View larger version (15K): [in this window] [in a new window]   Fig. 2. Power0.03–0.5Hz density in sinus arrhythmia in all subjects. A–C: power0.01–0.5Hz density within (A), below (B), and above (C) their eupneic frequency range for the conditions of eupnea and the first 2 min and last 2 min of breath holds from normocapnia and from hypocapnia. Each subject is indicated separately (, Fig. 1 subject). Note the increased scale in C required for discrimination of all data points. The bars indicate median power density within each condition. In A, statistical comparisons are indicated as not significant (ns), *P < 0.05, **P < 0.02, and *** P < 0.01. In B and C, only the significant comparisons are indicated.
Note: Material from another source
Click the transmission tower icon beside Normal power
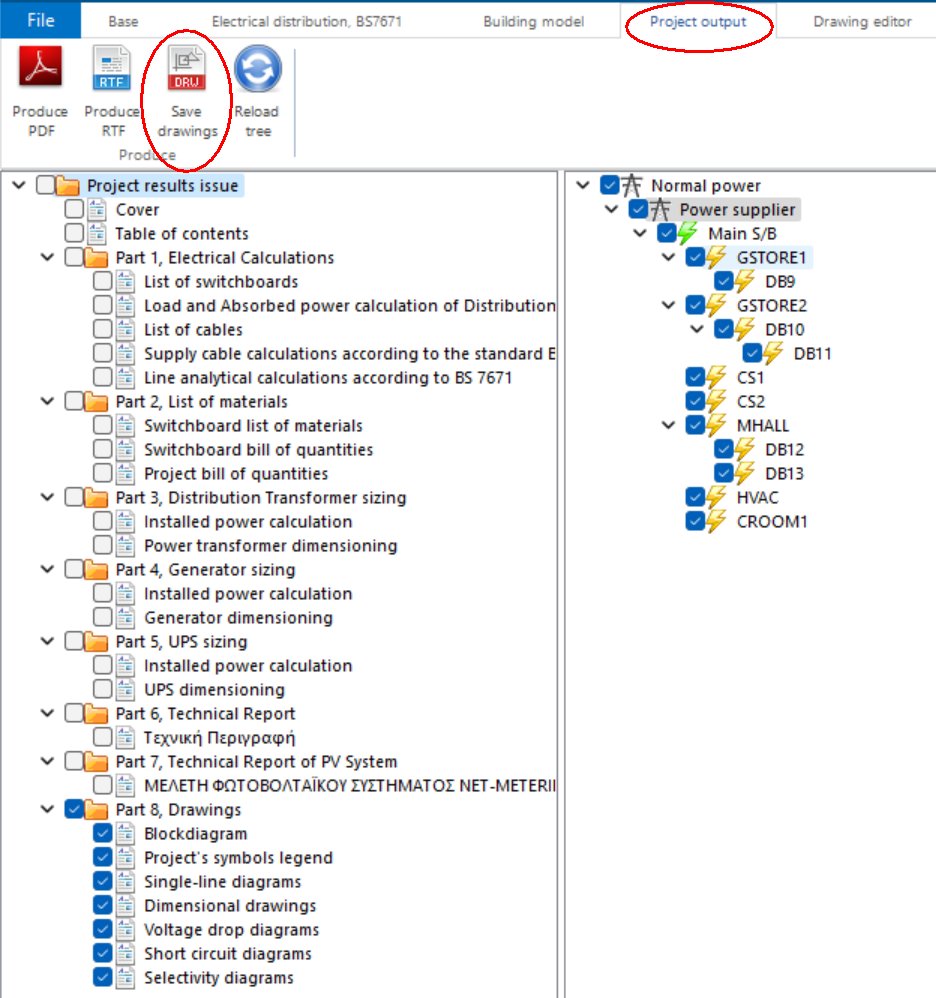Image resolution: width=936 pixels, height=998 pixels. pos(634,185)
Ten subjects breath held with preoxygenation, for a minimum of 3 min (and with a mean duration of 4.0 ± 0.3 min), and breath held longer (32) from hypocapnia, for a minimum of 3.9 min (and with a mean duration of 6.6 ± 0.7 min). The mean PET_CO2 at the break point for breath holds from normocapnia was 59 ± 2 mmHg (20 mmHg above their eupneic level). The mean PET_CO2 at the break point for breath holds from hypocapnia was 48 ± 3 mmHg (n = 10). There was no detectable hemoglobin desaturation at break point in any condition. The cardiovascular changes we observed during breath holding were similar to those found previously (26, 28). Averaged mean blood pressures were significantly higher at the end of breath holding [by 32 ± 3 mmHg in breath holds from normocapnia (P < 0.001) and by 23 ± 4 mmHg in breath holds from hypocapnia (P < 0.001)] than in eupnea (104 ± 5 mmHg, n = 10). As found previously for breath holds with preoxygenation (26), there was no significant difference in mean heart period at the end of both types of breath hold compared with eupnea (788 ± 35 ms, n = 10) despite the pressure rise.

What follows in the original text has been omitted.